** INFORMATION follows **

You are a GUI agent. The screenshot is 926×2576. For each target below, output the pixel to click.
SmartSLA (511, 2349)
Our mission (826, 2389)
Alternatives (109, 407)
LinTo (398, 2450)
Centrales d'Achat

** End of INFORMATION **

- [BRIEF] The listing is to be retyped in full, exactly as shown.

- [SOLUTION TO THIS EXERCISE]
You are a GUI agent. The screenshot is 926×2576. For each target below, output the pixel to click.
SmartSLA (511, 2349)
Our mission (826, 2389)
Alternatives (109, 407)
LinTo (398, 2450)
Centrales d'Achat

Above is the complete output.